I just had to stop over as I knew you would have something to entertain. As you know I enjoy these scenes and re-caps. Twenty-Two was a great scene - slippery fast, & rattlesnake mean now that is quite the image there. I also like the vulnerability between the characters. Will you remember me? She denies it yet she stands naked and weeping...

Congrats - What this series isn't an actual western screenplay? You sure had me fooled as it has all the makings of a western. I am sure you will come out guns blazing in your new writing project :)

Glenn Buttkus said...

My actor pal, Adrian Sparks (go out & see PAPA this month) wanted a specific kind of plot written for himself, & 3 other actor pals. He already had his own ideas about the characters, & an overview of the plot (which has changed up a few times already). I would have loved to use my own novel, & budding screenplay, but it didn't fit his criteria. Like anything/everything in the Arts, this could fall on its face, but that does not dampen my enthusiasm for the project. Working title is RIDE VALIANT.

Glenn Buttkus said...

MARINA, am actual screenplay is not much more than an outline with dialogue; like a theatrical play fleshed out to film parameters. Pretty gutsy to pass this off as a "novel"; the screenplay should have been based on a story or actual novel, so the back story & explications from them fill in the missing blanks.

Kim M. Russell said...

I love this, if only for the unfamiliar language - being British I just grinned at the description: Bronson is the main king pin, the hairy bear in that town ... the blond prostitute he had cold-cocked was Paully’s “girlfriend”.

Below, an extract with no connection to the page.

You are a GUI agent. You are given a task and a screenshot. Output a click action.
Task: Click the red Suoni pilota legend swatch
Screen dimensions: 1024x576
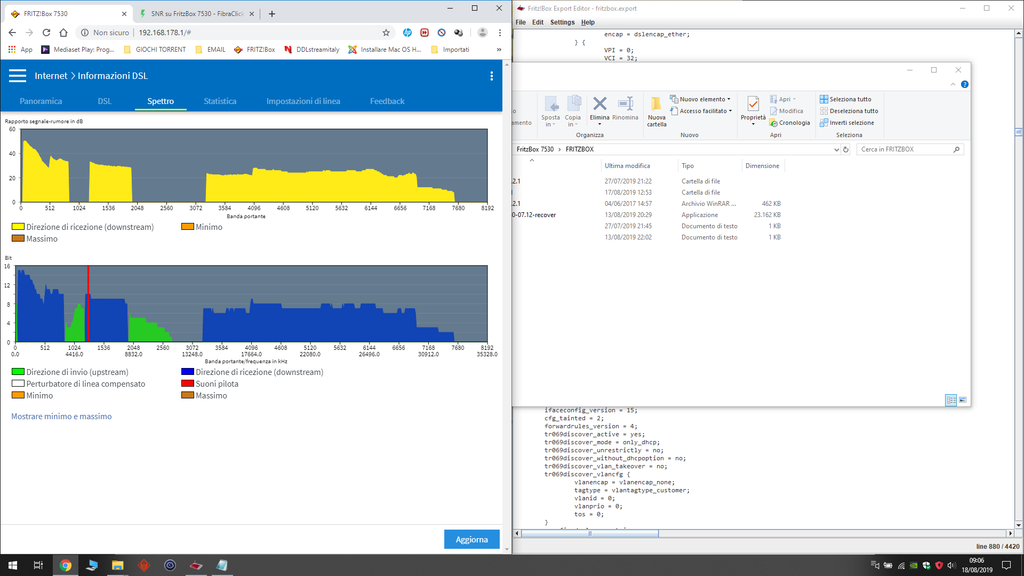point(187,383)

Hairy bear! And I've never heard the expression 'cold-cocked'! I am on a steep learning curve and enjoying the ride. said...

Okay -- when the screenplay is done, filmed, and at the Cannes Festival, I want an invite! :)
I do love your writing, Glenn. And having just joined Dverse in December, these recaps are amazing.
"This town is my last stop; life has run out of rails. I’m done with running.” Somehow I think there's a poem just in this one line.

Your characters are alive and your era is so well described. Keep writing! And remember my ticket!

kaykuala said...

The recaps help to keep one abreast of the progress. It certainly is a good strategy, Glenn! But to come up with this take is really a great effort!